Bhalki (Kannada: ಭಾಲ್ಕಿ , Marathi: भालकी ) is a town, and a taluka, in Bidar district in the state of Karnataka, India.
First mention of the town was made as “Bhallunke” in the vachanas of 12th century sharanas. The sharana Kumbara Gundaiah is from Bhalki who is a part of bhakthi movement.
 Bhalki’s importance in the 1857 war is played out at the very end of the war, when one of Tatya Tope’s followers is arrested and tried by the Nizam, in 1867. This person was Madho Rao, alias Rama Rao, the nephew of Shrimant Shahu Chatrapati, the Maharaja of Satara. He was also known as Jung Bahadur, as referred by Sir Richard Temple in his diaries. During a search, officials discovered that Jung Bahadur carried several papers in English and Marathi, translation of a deed of agreement and a seal saying he was the `Chatrapati of Satara’.
Jung Bahadur raised an army of over 1500 people in and around the forests of Bhalki, spending up to 20,000 Rupees. and gave 200 Rupees to his follower Deva Rao to recruit 500 soldiers. A jamadar got a monthly salary of 40 Rupees, a sepoy 30 Rupees and a sawar 10 Rupees. He recruited soldiers in the villages issuing them Kaulnamas or appointment letters, in which he asked young men to join him in the task of “murdering the British and regaining the lost glory of the Royal family of Satara”. Jung Bahadur and his followers moved on foot from village to village, disguised as mendicants.
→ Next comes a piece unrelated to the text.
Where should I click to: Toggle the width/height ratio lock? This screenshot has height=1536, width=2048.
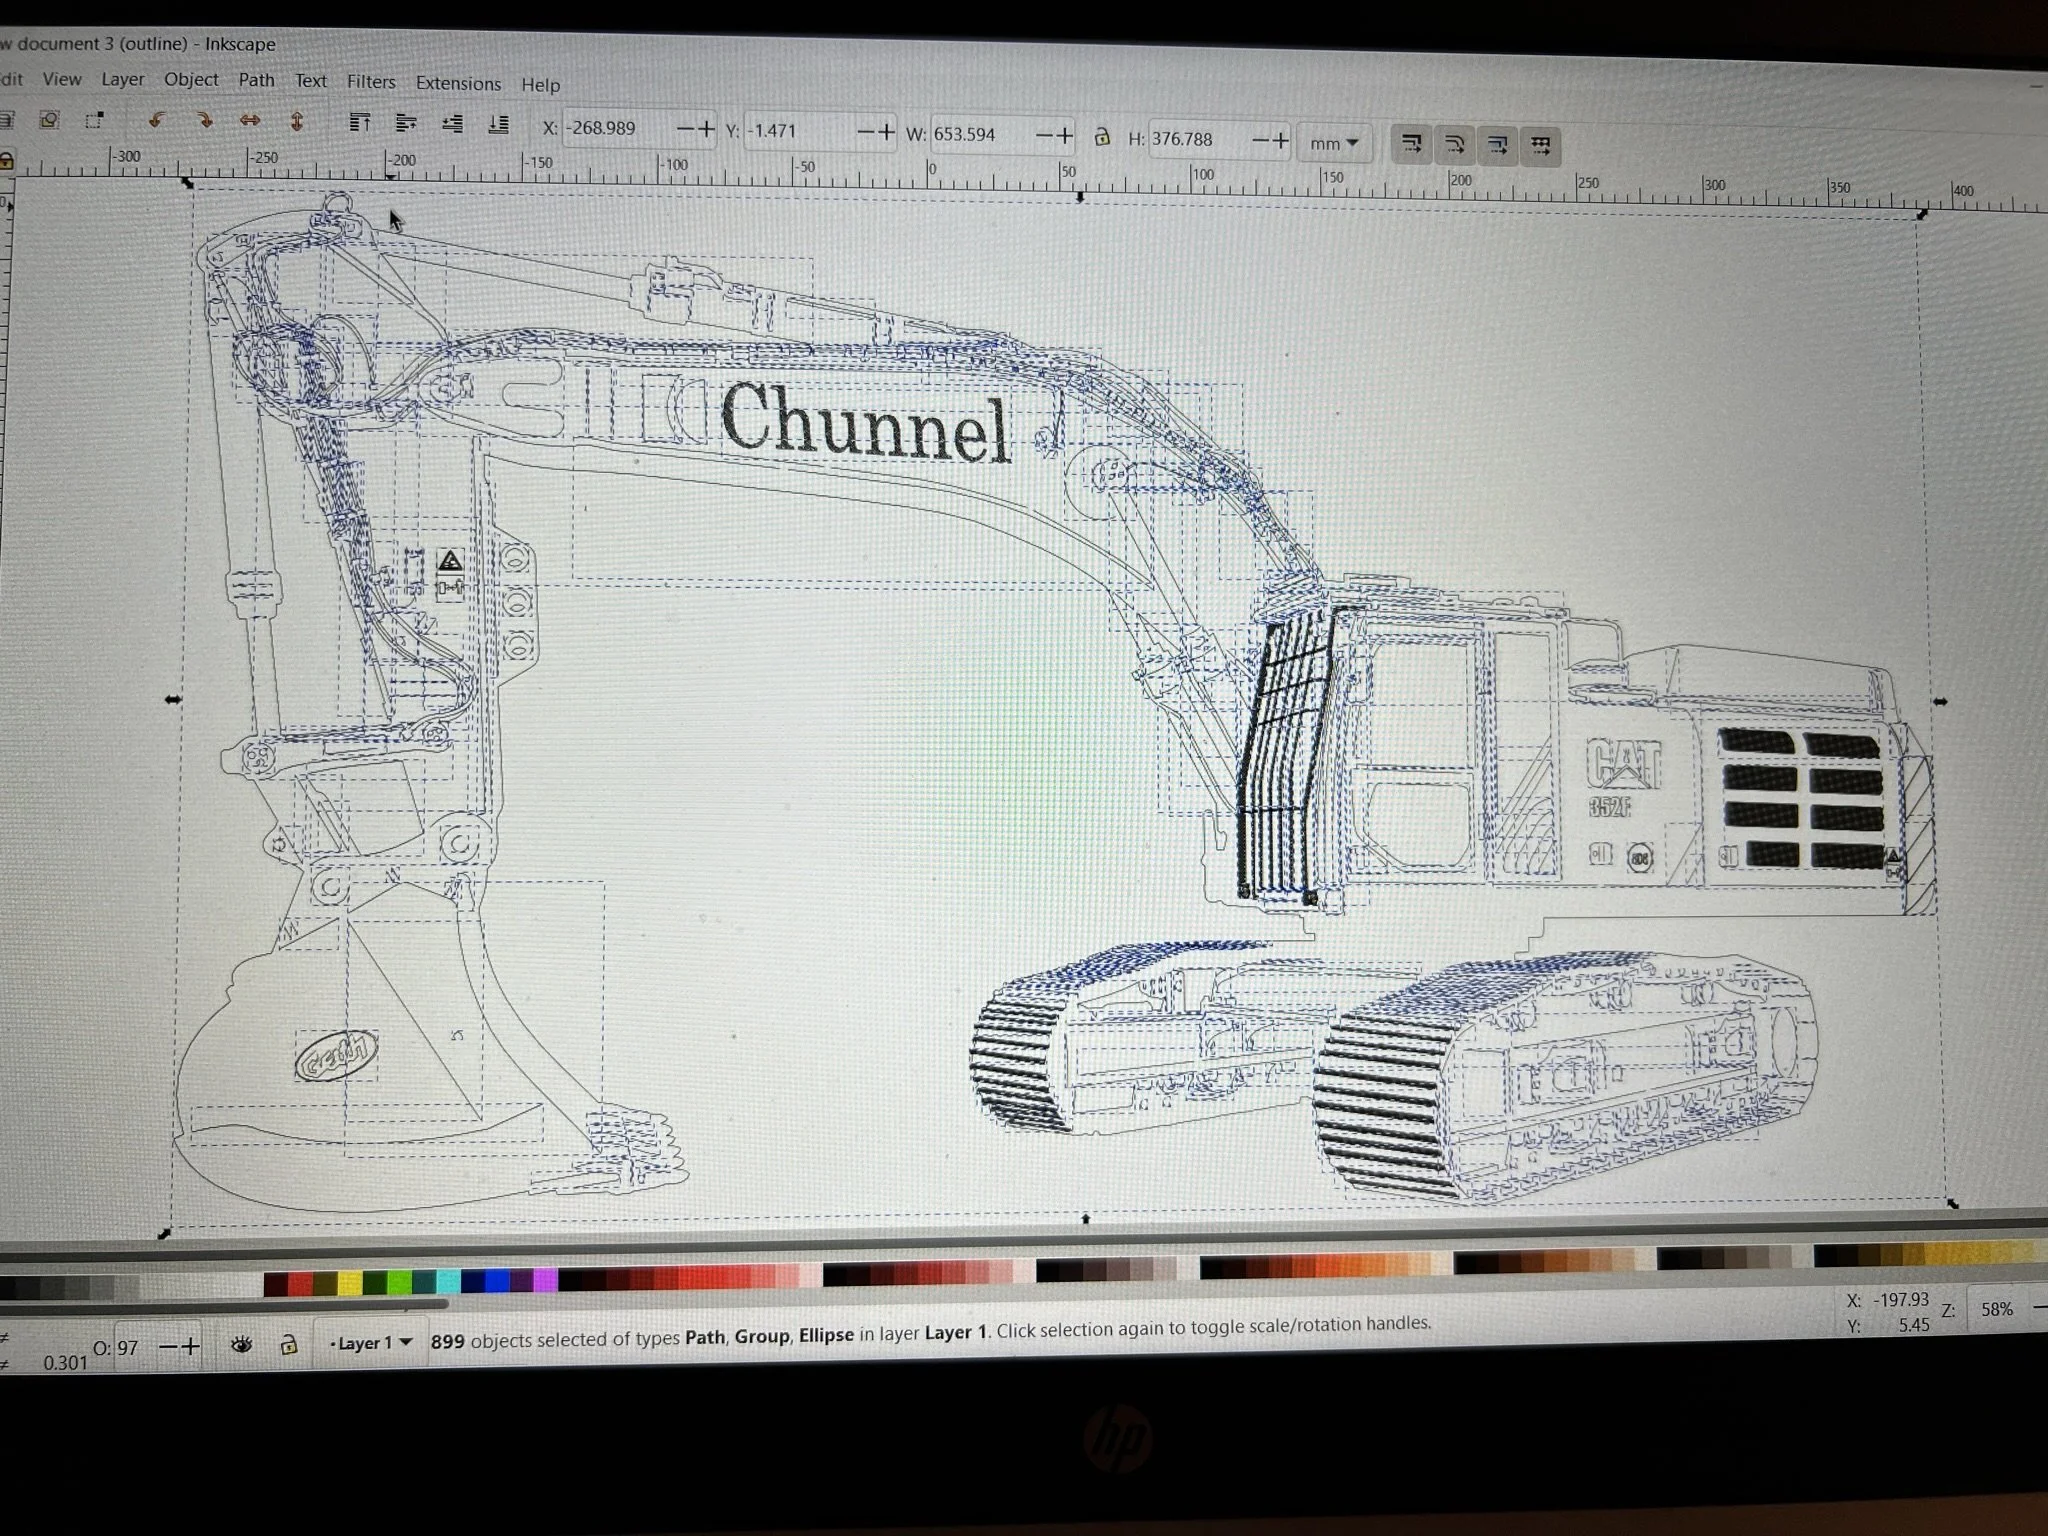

He caused great damage to the British government, and captured a cantonment area called Ashti in Bidar district. He and his main followers were eventually arrested by two officers of the British resident in Hyderabad state. Their trial however, was conducted by the Nizam’s courts. The Magistrate of the criminal court, Moulvi Nasrullah Khan, completed the trial in less than a month, charging them with “trying to bring about insurrection against the empire”.
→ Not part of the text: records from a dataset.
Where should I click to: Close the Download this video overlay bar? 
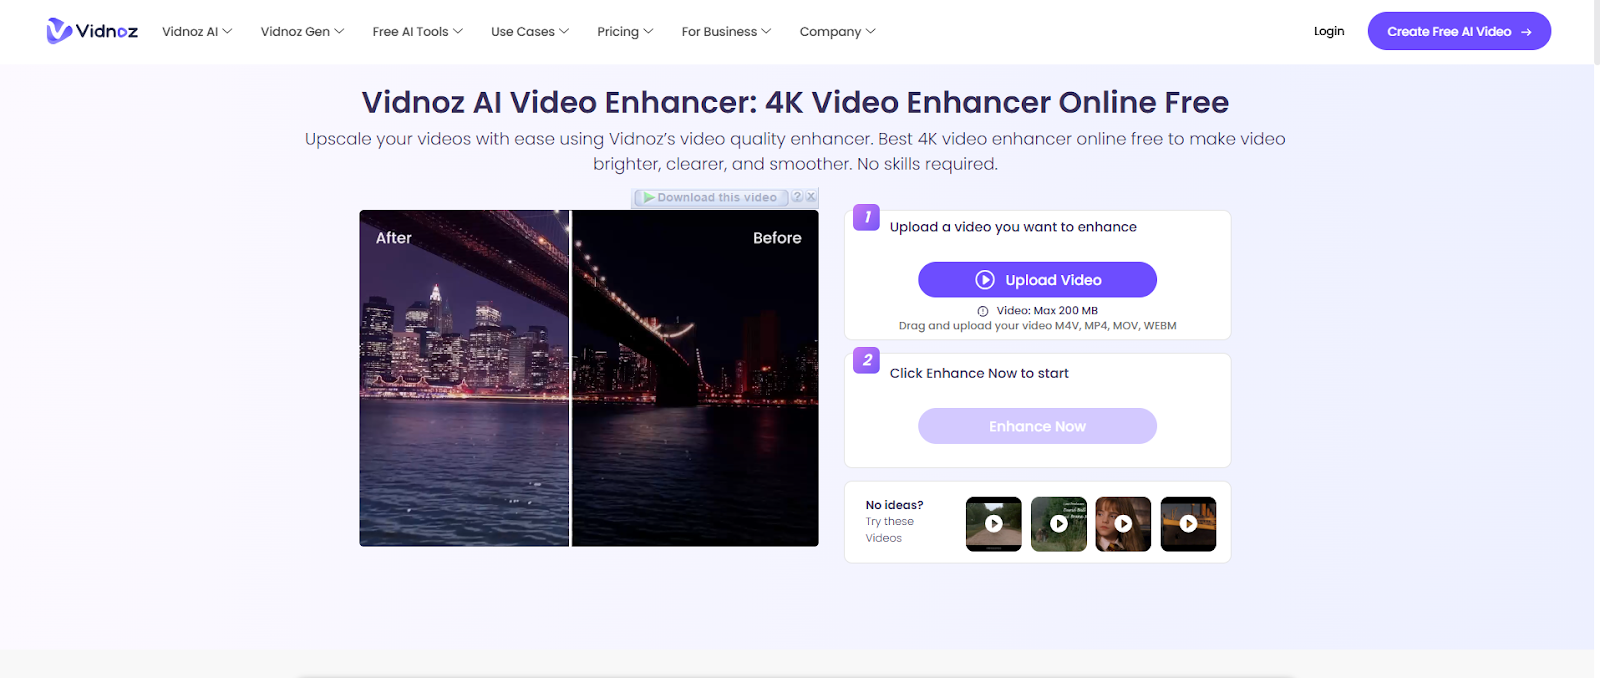point(811,197)
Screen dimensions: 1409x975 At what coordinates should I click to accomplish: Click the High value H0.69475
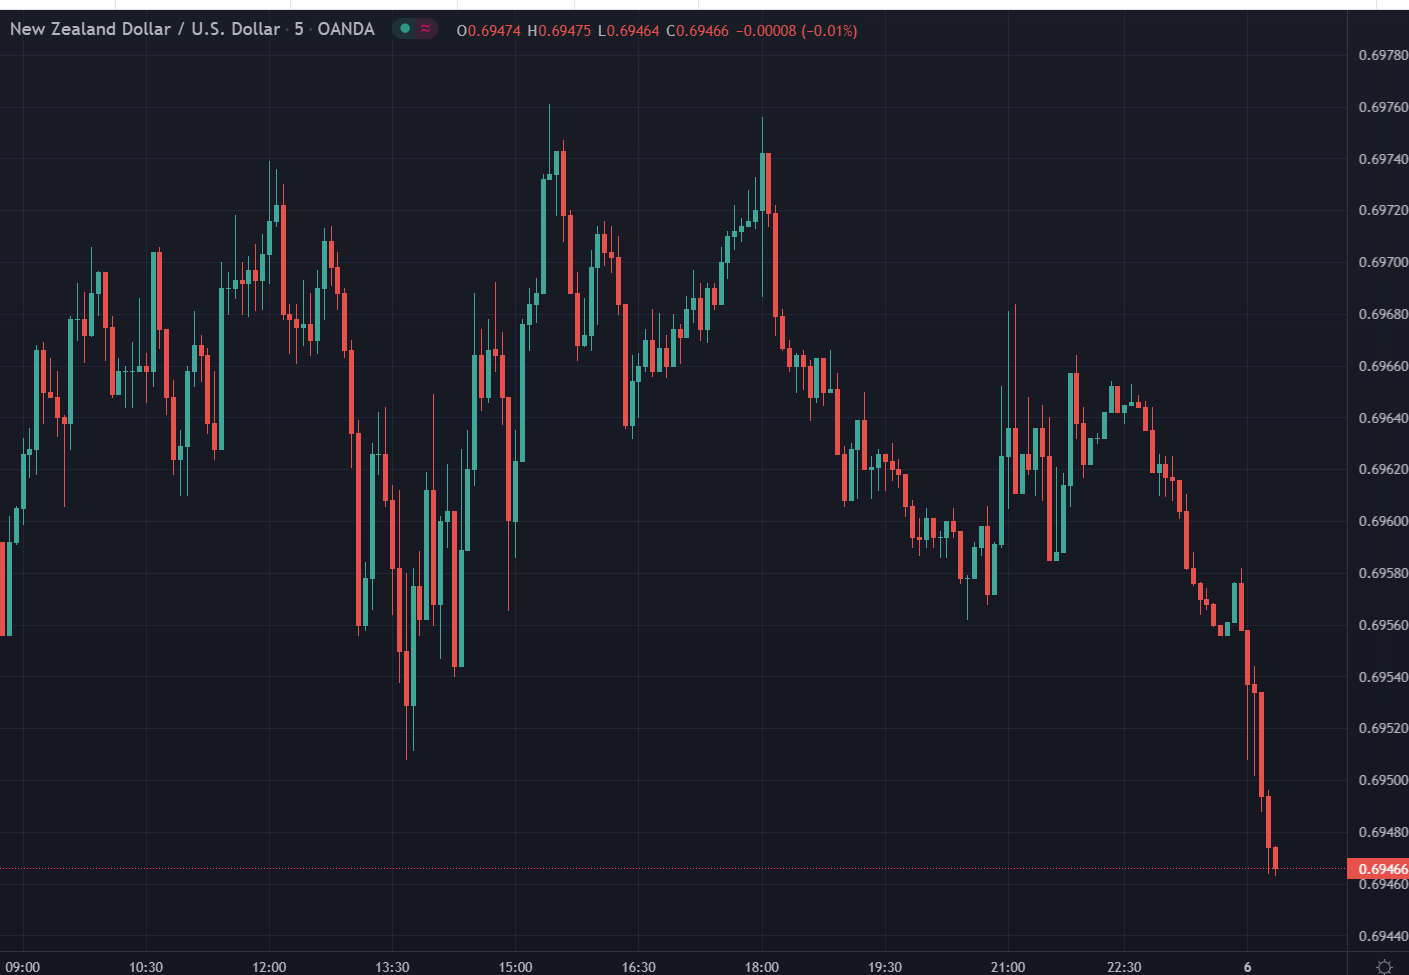tap(559, 31)
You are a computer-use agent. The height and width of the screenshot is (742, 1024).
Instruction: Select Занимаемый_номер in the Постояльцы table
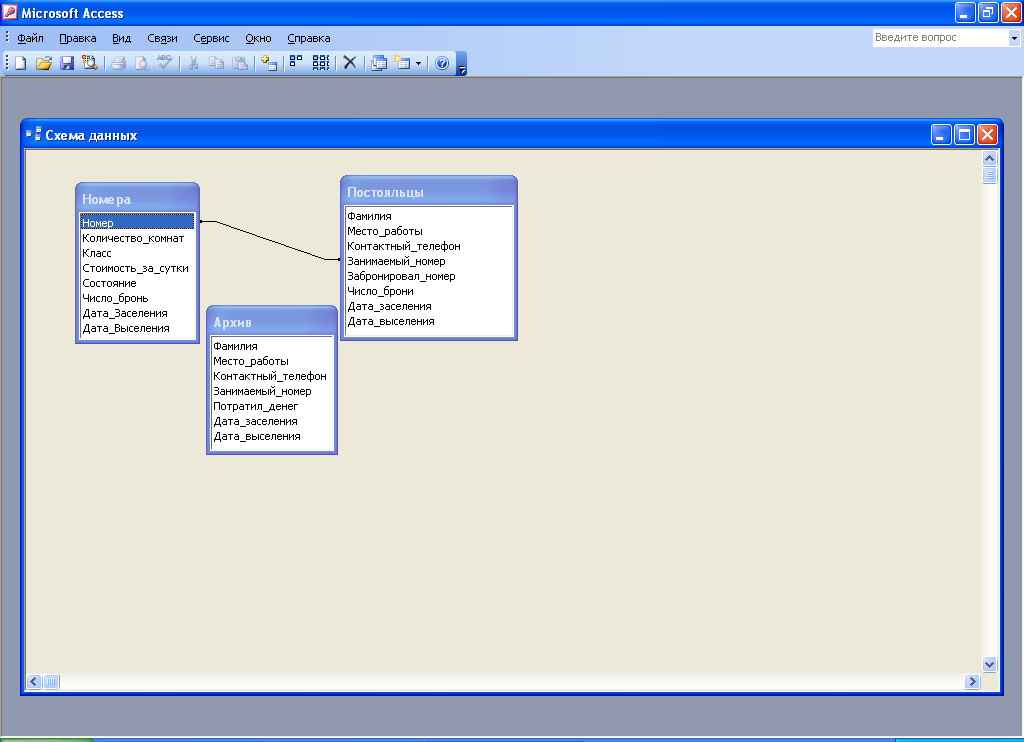coord(396,261)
Jung Bahadur, Bheem Rao, Balakishtayya and Vithoba were sentenced to transportation to life. Jung Bahadur is said to have spent his last days in the Hyderabad prison, where he died. His followers Yeshwanta and Jehangir Ali were sentenced to 14 years of imprisonment. Others like Eshwanna Naikwadi and Vir Peddappa were given minor punishments.